--- MATERIAL SUPPLIED ---

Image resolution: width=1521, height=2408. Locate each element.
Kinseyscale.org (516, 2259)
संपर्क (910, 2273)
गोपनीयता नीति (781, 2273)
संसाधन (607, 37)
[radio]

---

■ **WORK TASK**
Each record should come back exactly as written.

■ **RESULT OF THE EXERCISE**
Image resolution: width=1521, height=2408. Locate each element.
Kinseyscale.org (516, 2259)
संपर्क (910, 2273)
गोपनीयता नीति (781, 2273)
संसाधन (607, 37)
[radio]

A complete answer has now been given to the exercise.